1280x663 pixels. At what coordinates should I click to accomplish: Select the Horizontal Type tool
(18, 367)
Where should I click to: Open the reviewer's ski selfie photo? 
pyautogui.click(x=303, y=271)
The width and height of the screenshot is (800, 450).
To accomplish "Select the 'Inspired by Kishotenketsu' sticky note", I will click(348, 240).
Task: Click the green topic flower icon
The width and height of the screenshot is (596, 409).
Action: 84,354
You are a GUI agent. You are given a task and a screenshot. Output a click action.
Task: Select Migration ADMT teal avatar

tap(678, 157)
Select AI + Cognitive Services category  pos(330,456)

...

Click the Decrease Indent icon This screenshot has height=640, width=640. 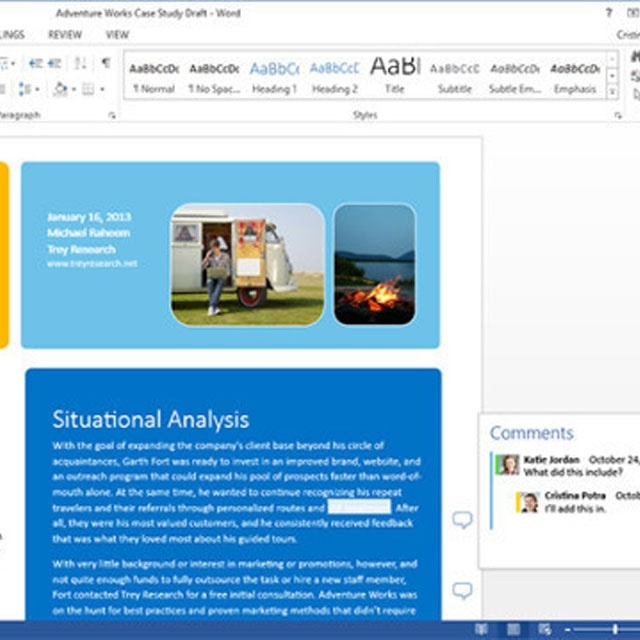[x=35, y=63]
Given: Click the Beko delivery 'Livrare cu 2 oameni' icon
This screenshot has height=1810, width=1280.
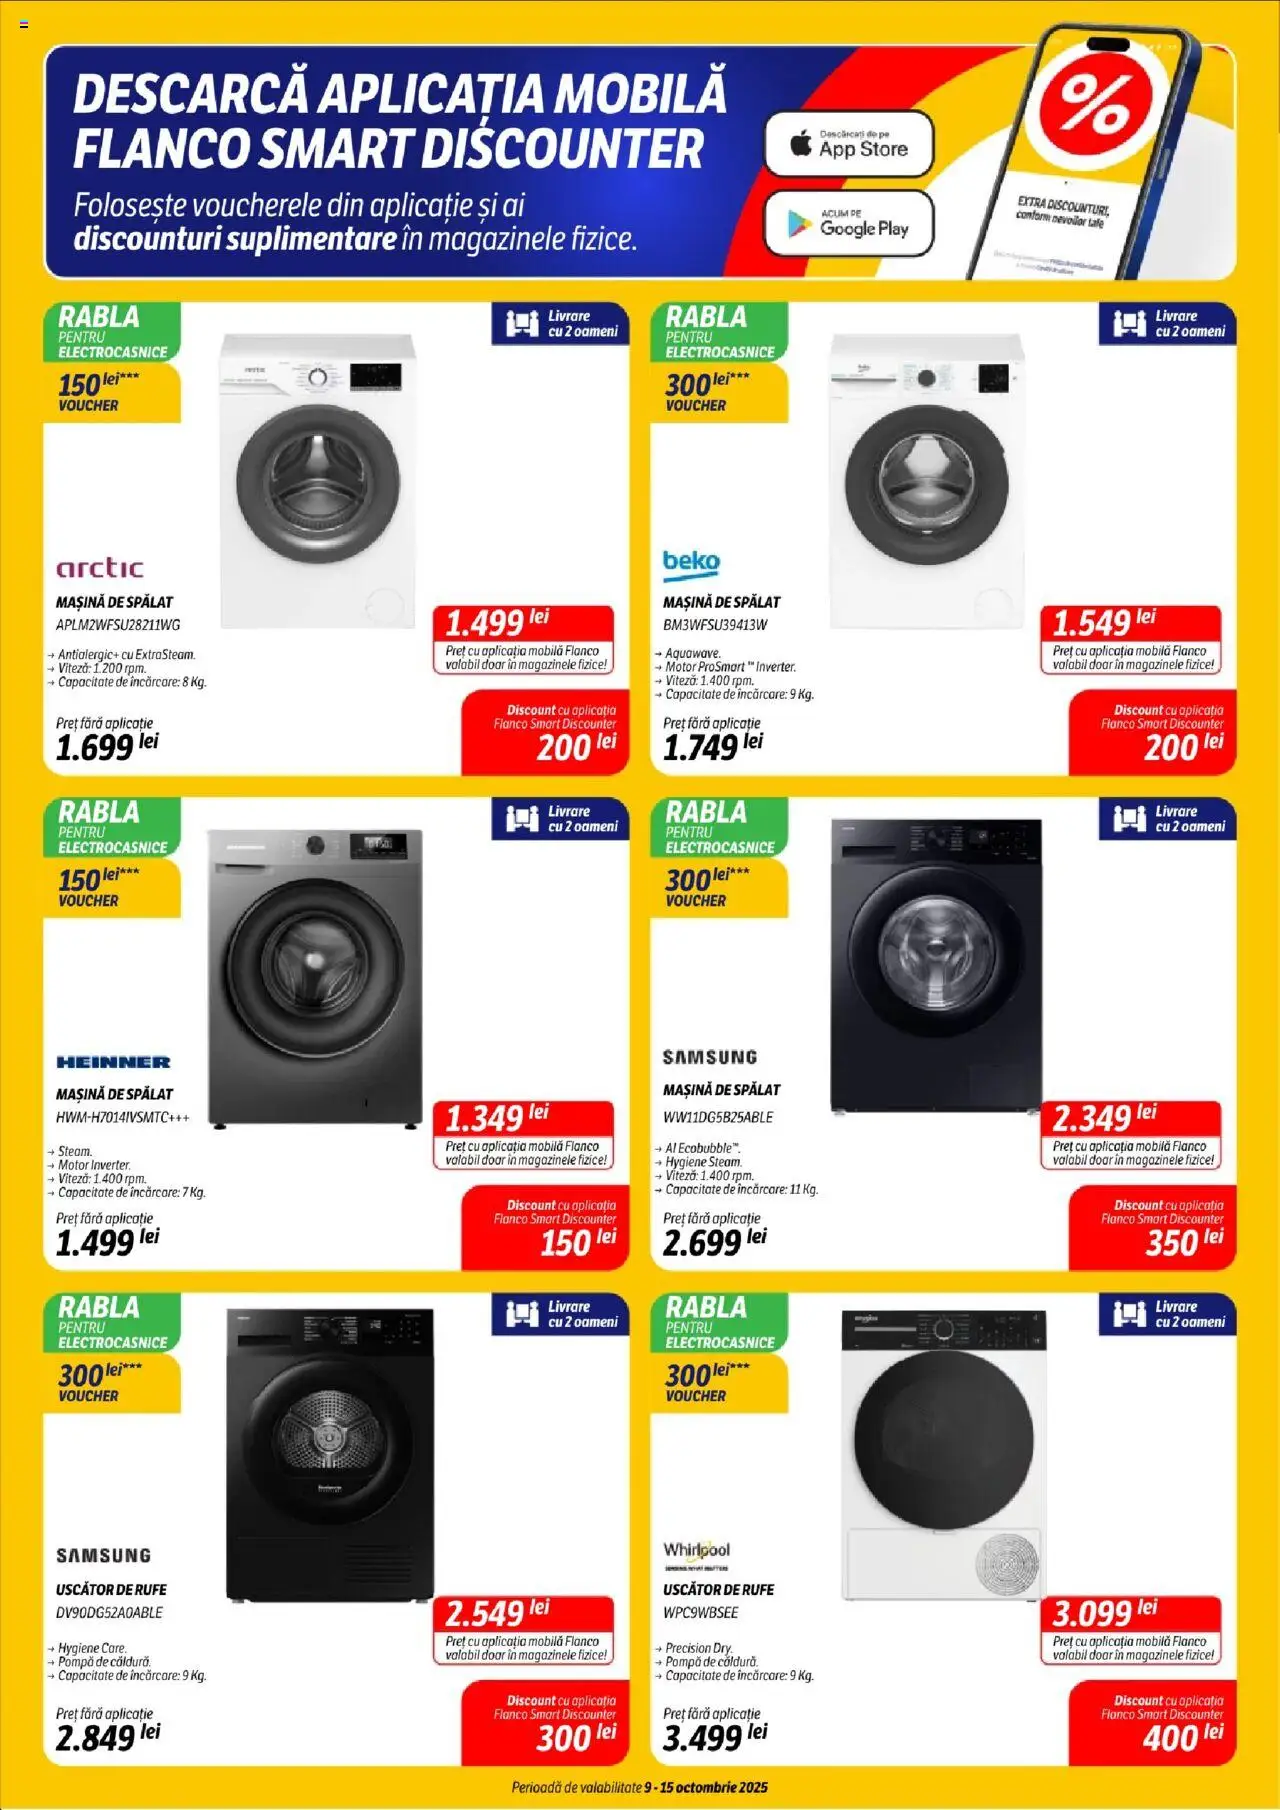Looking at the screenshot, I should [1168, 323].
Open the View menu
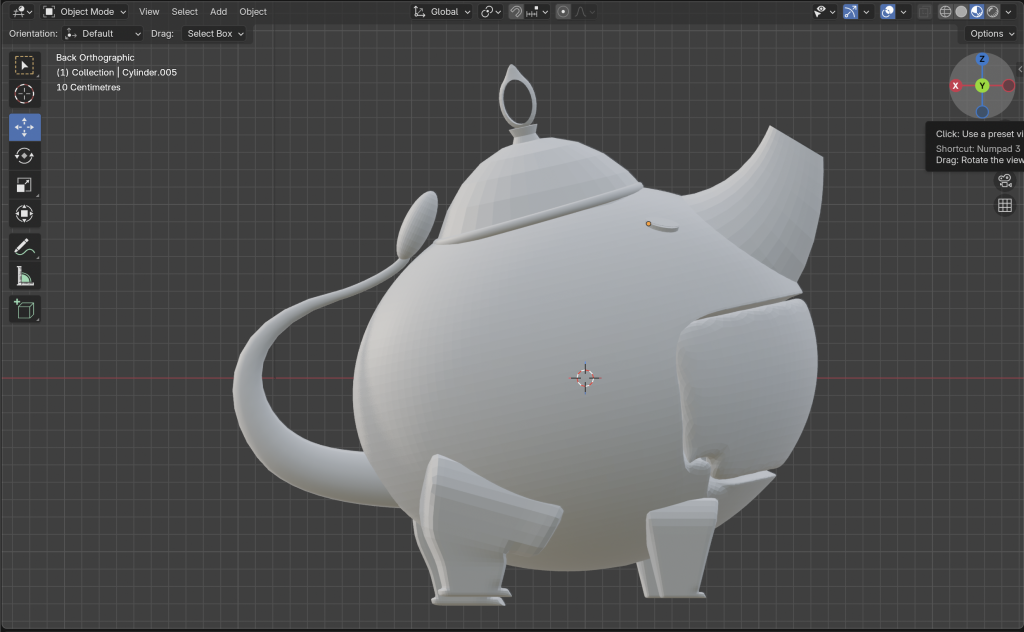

==

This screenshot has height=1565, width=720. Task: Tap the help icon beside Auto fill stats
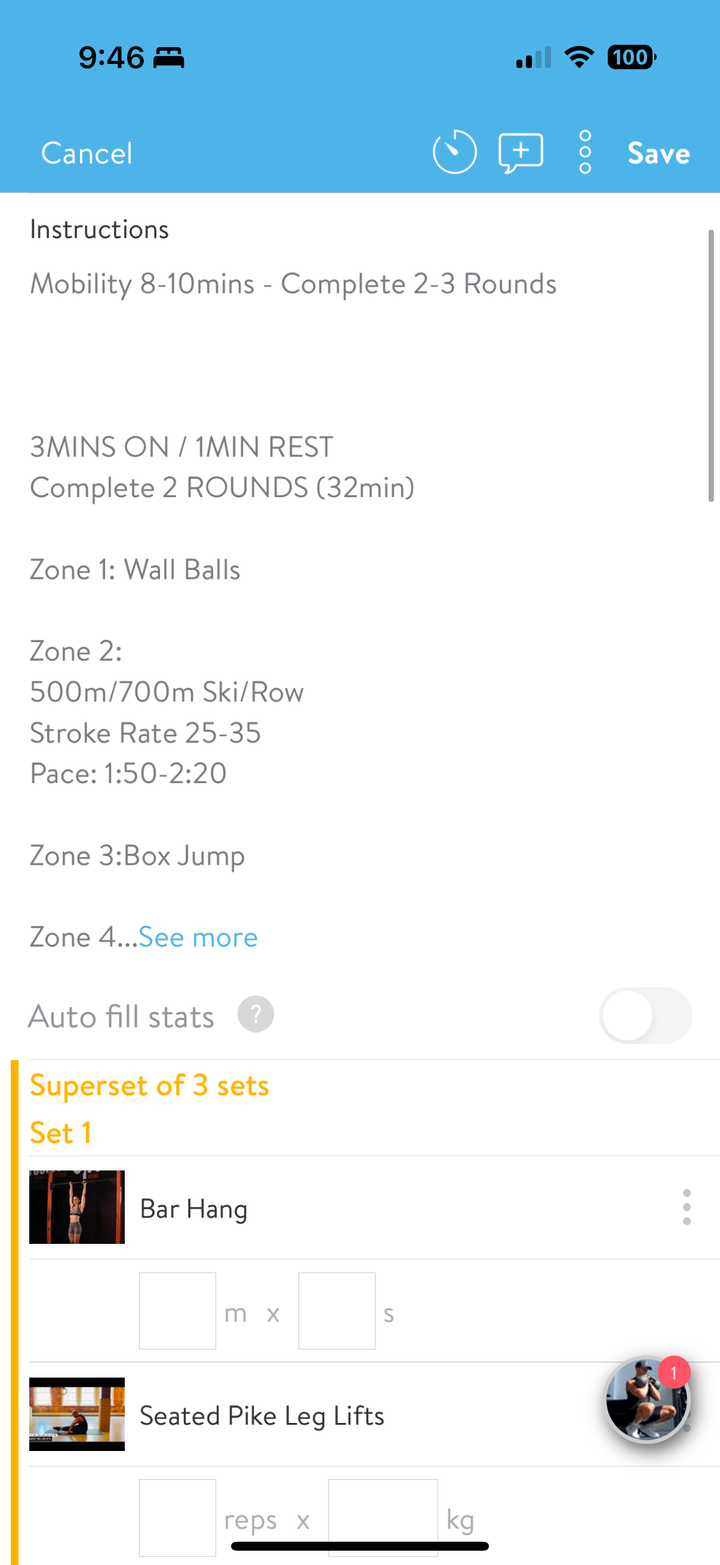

- **PROBLEM TO WORK ON**
As the answer, set down only the lines from the data above between the one holding "1280x663 pixels. At" and the one holding "The width and height of the screenshot is (800, 450).", inclusive, exactly as they read.

- **TASK SOLUTION**
1280x663 pixels. At what coordinates should I click to accomplish: Select the Horizontal Type tool
(18, 367)
Where should I click to: Open the reviewer's ski selfie photo? 
pyautogui.click(x=303, y=271)
The width and height of the screenshot is (800, 450).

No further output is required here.